Friday, January 4, 2008

His Dark Materials: The Worldview

Pullman has stated his own personal worldview ranges from atheism to agnosticism. However, the worldview in his books are an interesting mix of Gnosticism, Atheism, scientific materialism, and a dash of moralism. I know that last one is controversial, but I will explain more later.

To start, I will discuss Pullman’s worldview in the books based on a creation, fall, and redemption structure. My reasons for doing this are many. First, his stated intention with the books is to present an inverted Paradise Lost, the poem by John Milton, which of course presents the creation, fall, and redemption story of Christianity. Now one might argue how orthodox Milton actually is, but that is discussion outside this post.
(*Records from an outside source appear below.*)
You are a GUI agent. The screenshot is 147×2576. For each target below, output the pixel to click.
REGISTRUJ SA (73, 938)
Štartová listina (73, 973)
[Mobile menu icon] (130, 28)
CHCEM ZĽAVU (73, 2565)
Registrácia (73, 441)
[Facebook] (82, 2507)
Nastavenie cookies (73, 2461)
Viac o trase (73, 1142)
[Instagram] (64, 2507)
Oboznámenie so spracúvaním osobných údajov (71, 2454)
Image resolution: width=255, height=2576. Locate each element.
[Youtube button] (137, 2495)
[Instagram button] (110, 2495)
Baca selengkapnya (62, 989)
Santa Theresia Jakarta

Second, the creation fall redemption structure is very good for helping someone understand a particular worldview. Every view of the world has them. For example, for a scientific materialist, they believe the world started with the Big Band, the fall is essentially human ignorance, so therefore science and education can fix what’s wrong with the world.
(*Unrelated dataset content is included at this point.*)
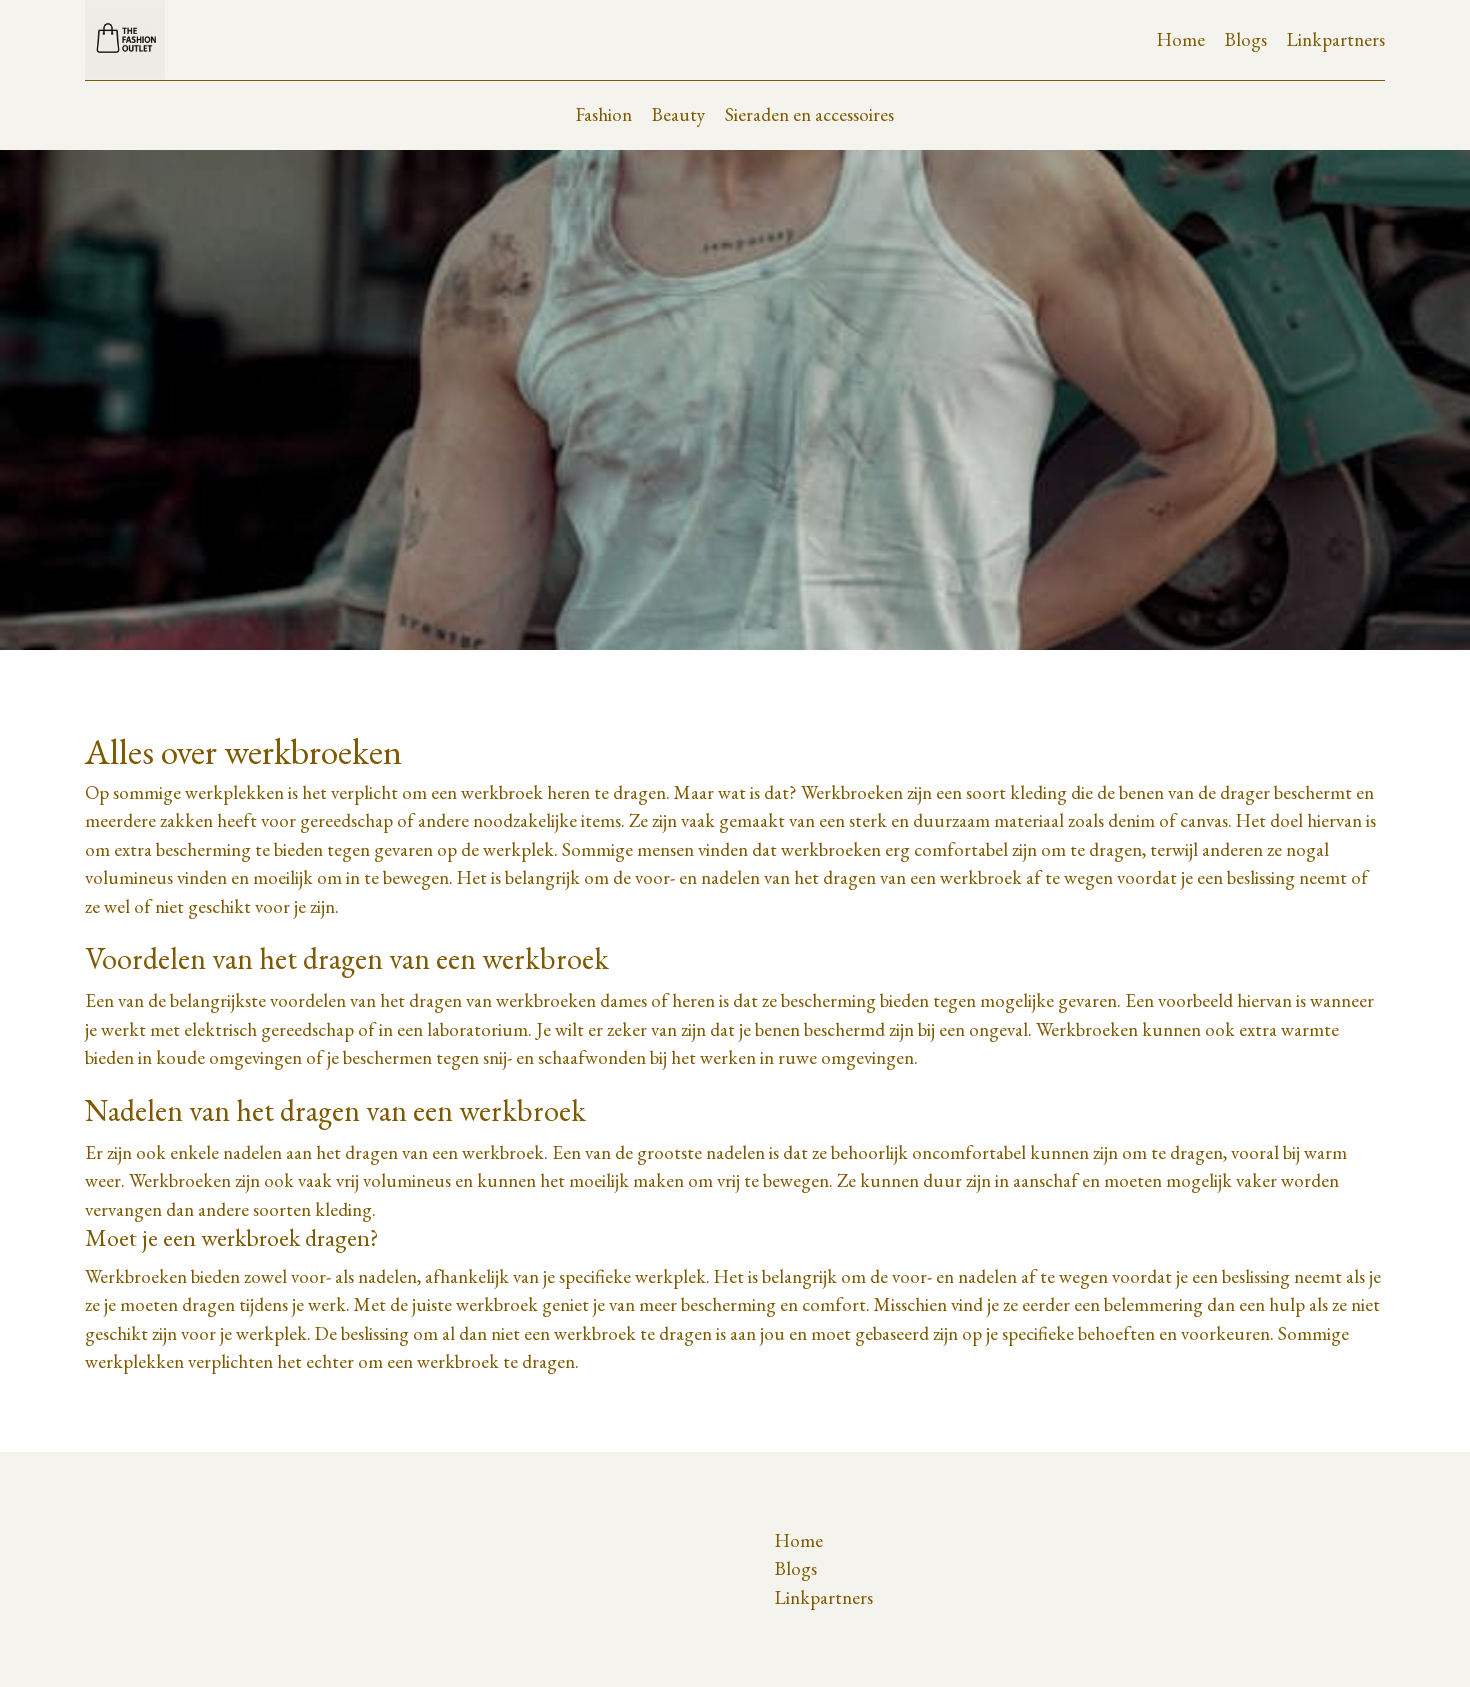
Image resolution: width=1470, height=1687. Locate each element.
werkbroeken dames (571, 1000)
Creation: Why the worlds are here

Pullman’s cosmology in the series can really be described as a brand of Gnosticism. Gnosticism was a Christian heresy that took elements of Greek philosophy and mixed it with Christian theology. There were many different Gnostic groups, so it is difficult to pin down their exact beliefs. But, essentially, Gnosticism believed that a lesser god or angel created the world and claimed God status. The serpent in the garden was actually an agent of the real God who is ultimately unknowable, withdrawn from the world. When he was tempting Adam and Eve, he was actually doing a good thing. And even further, there is a weird and strange mix of what were termed “aeons” between us and the real god. The only way to liberate onself was through secret knowledge. Pullman agrees with key points of that worldview, especially the search for secret knowledge as a way of liberation. Even more, secret knowledge that comes from yourself. In fact, that is the point of Pullman's way of discovering truth. Whatever you make it to be, what's inside you.
However, to be fair, Pullman disagrees with certain aspects of Gnosticism in key points. He obviously does not have a hatred of the material world, as there are many instances in the book of people being love with their bodies and their worlds. This is especially true in the chapters that take place in the realm of the dead.
The other key disagreement he has would be in the nature of God. Pullman’s “Authority” which is in fact not God, but the “first angel” is the one who holds the world in slavery. And we find out, he doesn’t really hold the world in slavery either, its more the character Metatron and the church as His agent. Sound confusing? That’s because it is. To add more to my confusion, there is a hinted mystery behind all the worlds. Here is a quote from the book that describes it:
“It shocked us to learn the Authority is not the creator. There may have been a creator or there may not; we don’t know.”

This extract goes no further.